Stored data entries
★ ★ ★ ★

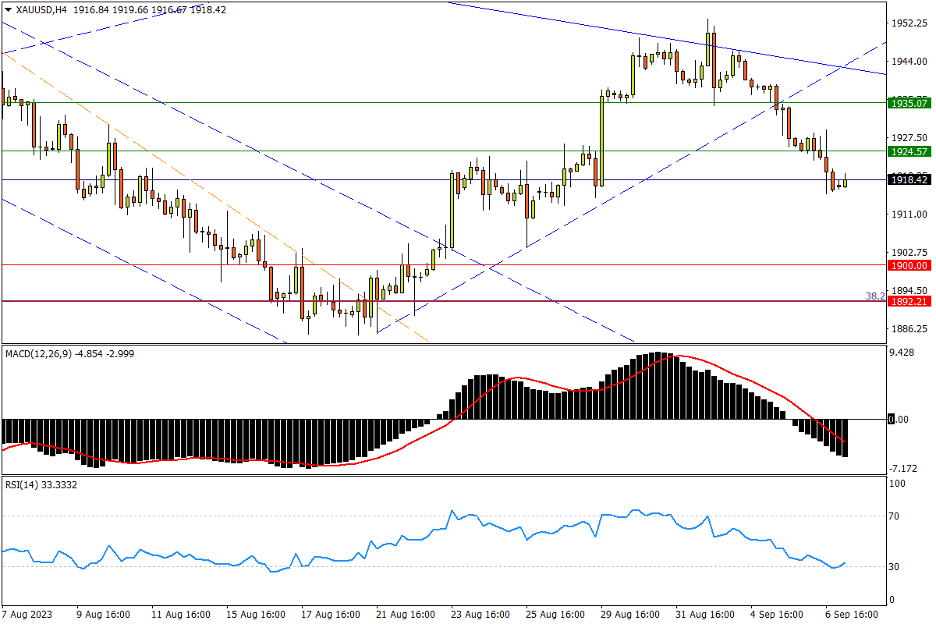Image resolution: width=936 pixels, height=624 pixels.
Task: Click the -7.172 MACD scale value
Action: 906,468
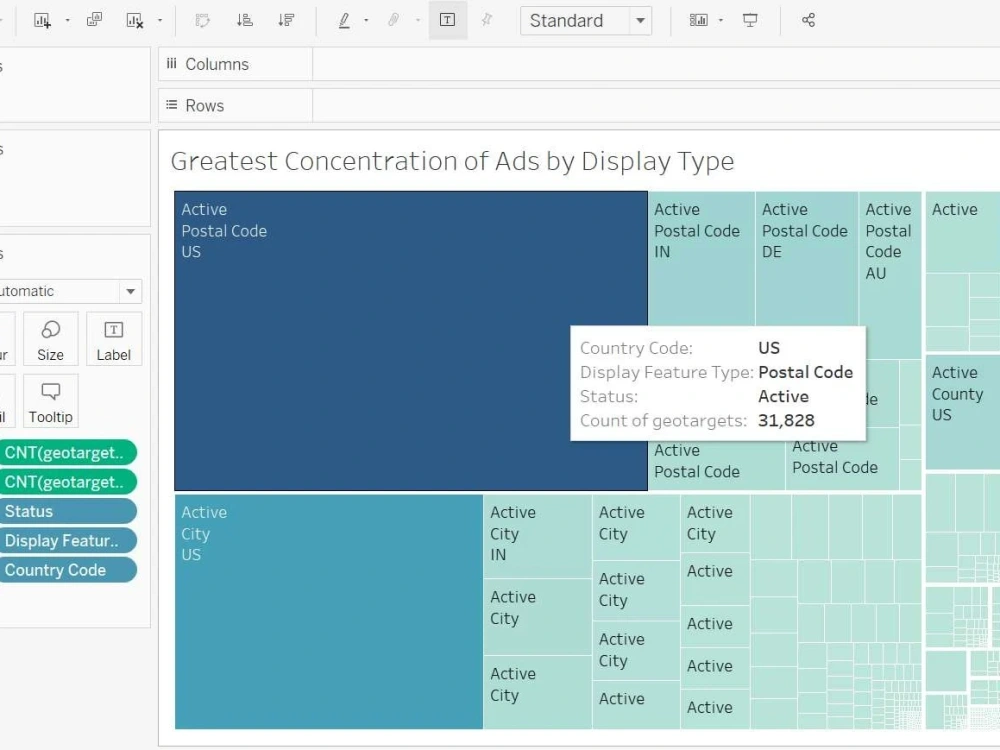Expand the Clear Sheet dropdown arrow

(x=159, y=20)
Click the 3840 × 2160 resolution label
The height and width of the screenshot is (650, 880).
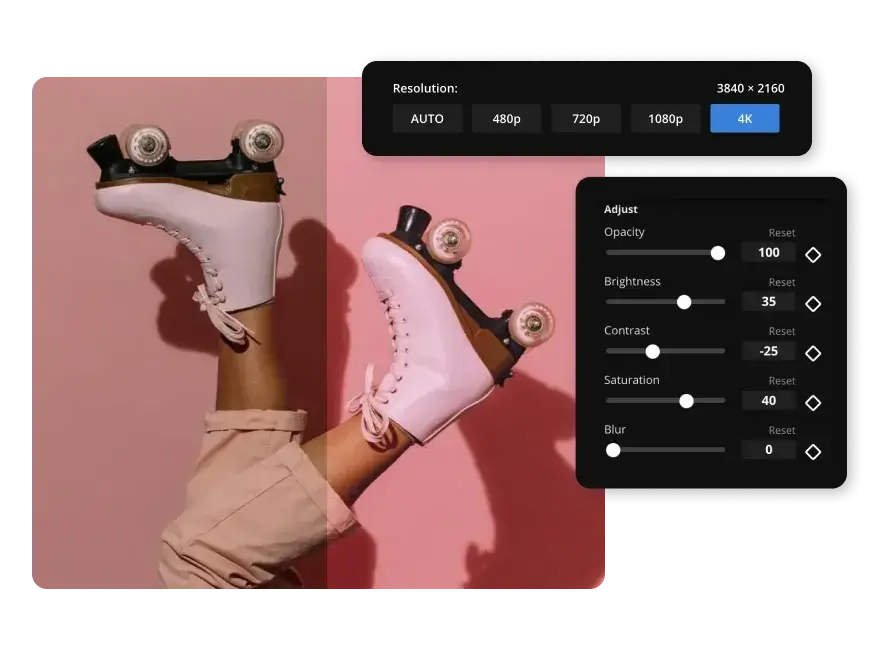(x=749, y=88)
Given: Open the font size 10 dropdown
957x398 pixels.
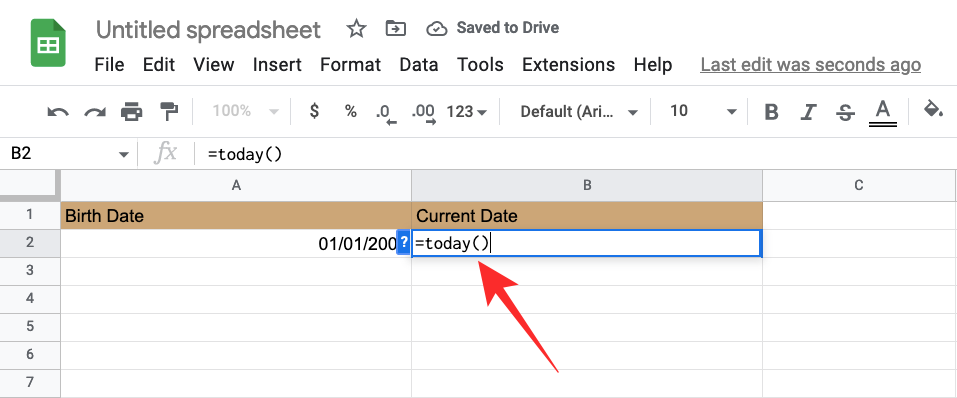Looking at the screenshot, I should coord(703,111).
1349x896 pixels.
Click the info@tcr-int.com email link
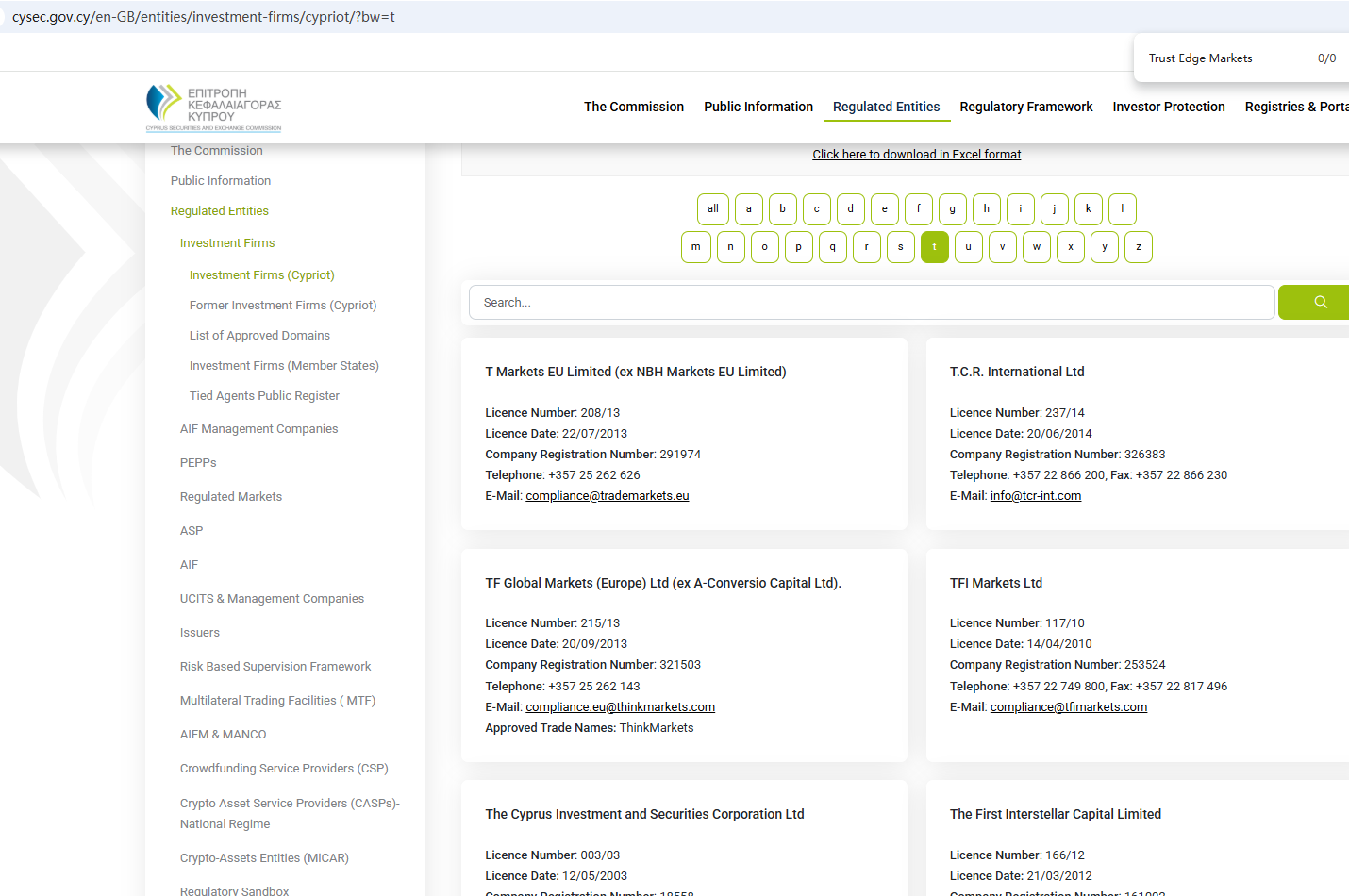tap(1035, 496)
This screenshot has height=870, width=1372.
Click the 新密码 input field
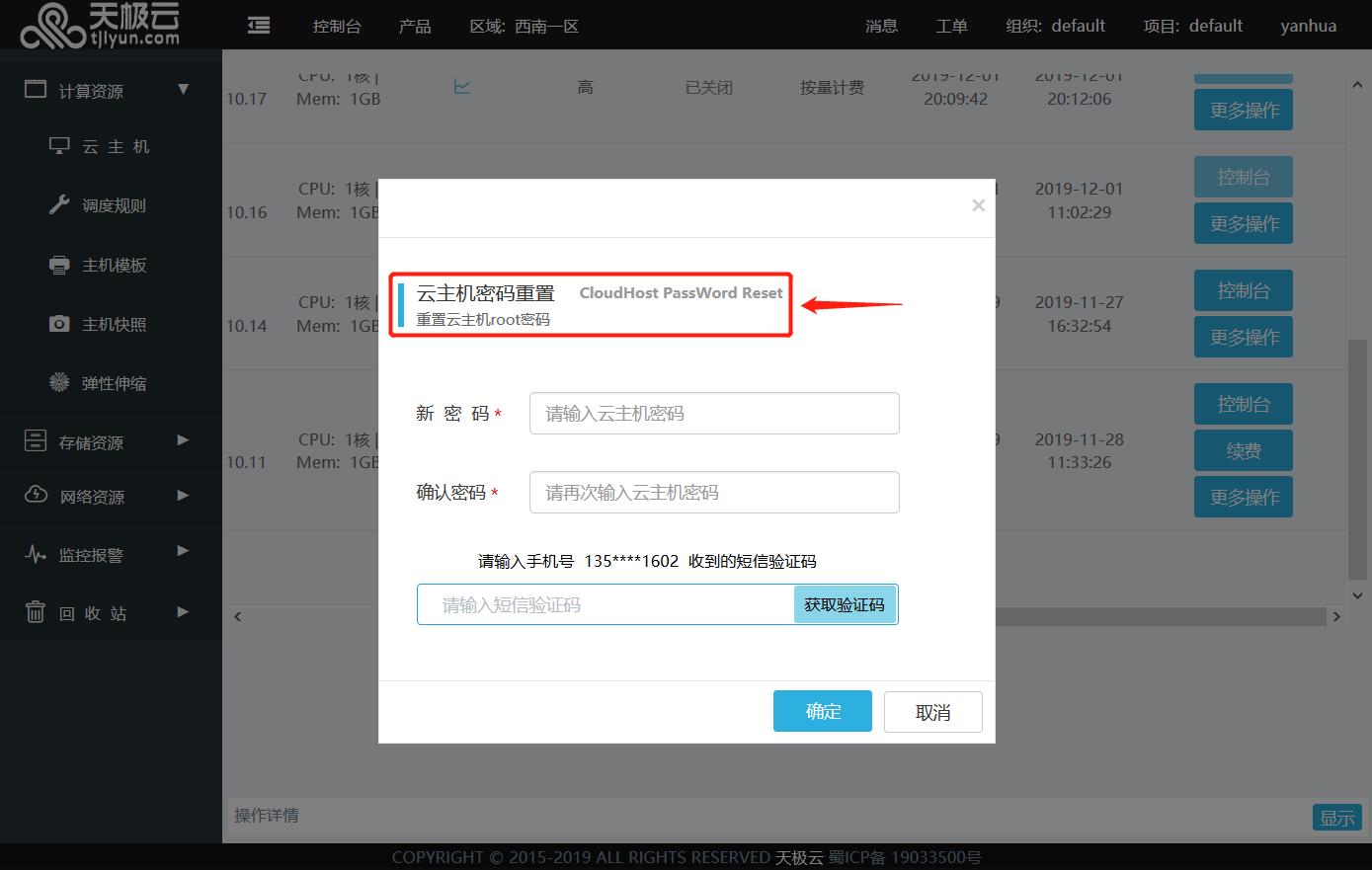(714, 414)
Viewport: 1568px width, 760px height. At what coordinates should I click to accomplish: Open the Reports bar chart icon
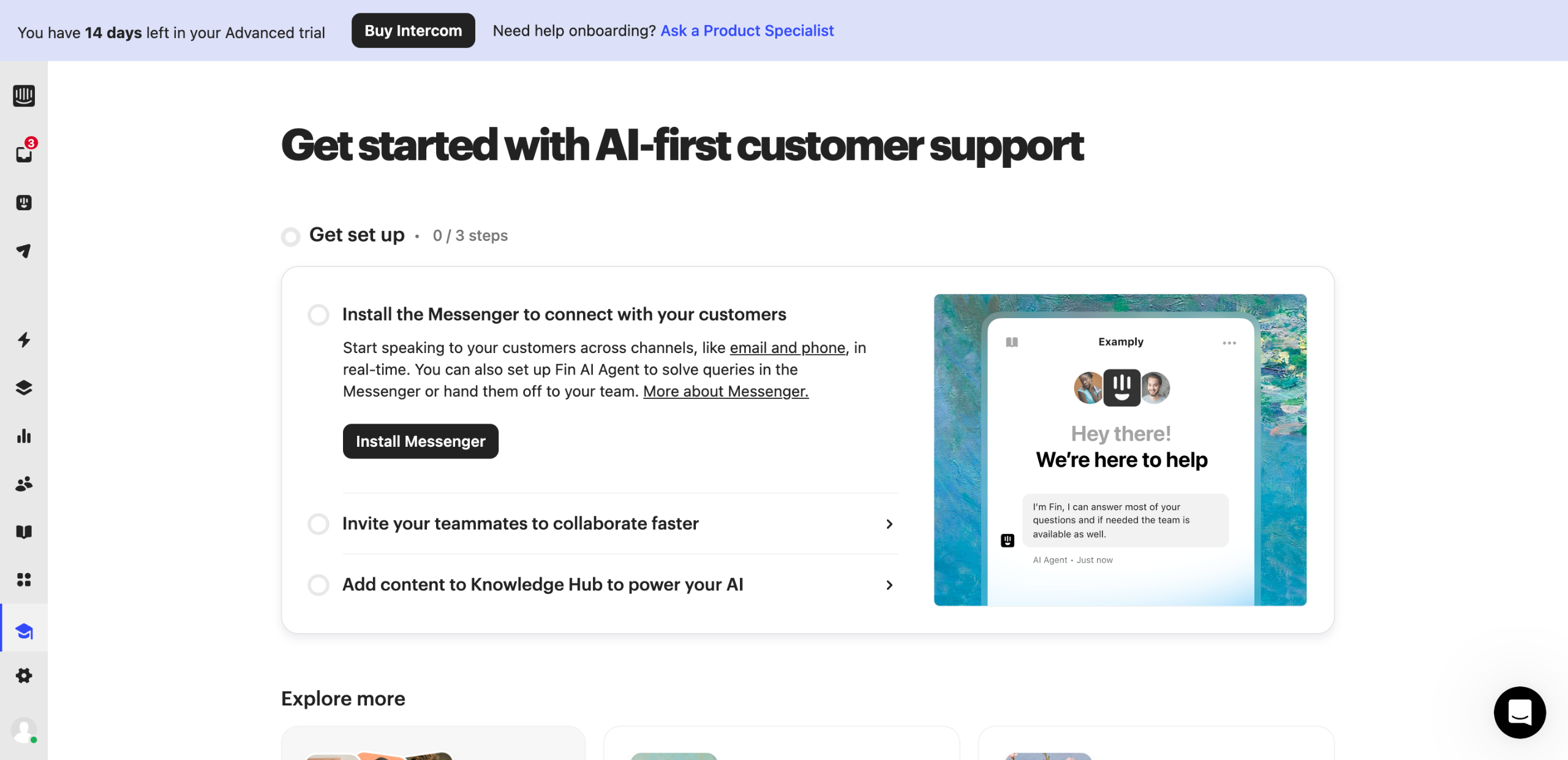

★ ★ ★ ★

> **Task item**
Beginning with the line that contains "Click the 3840 × 2160 resolution label", output every line down to the last line of the entries above exactly as written, apart from the pictures.

> **Answer space**
Click the 3840 × 2160 resolution label
The height and width of the screenshot is (650, 880).
(x=749, y=88)
Given: Open the font size 10 dropdown
957x398 pixels.
Looking at the screenshot, I should coord(703,111).
1349x896 pixels.
Click the info@tcr-int.com email link
tap(1035, 496)
This screenshot has height=870, width=1372.
Click the 新密码 input field
(714, 414)
Viewport: 1568px width, 760px height. At what coordinates should I click to accomplish: Open the Reports bar chart icon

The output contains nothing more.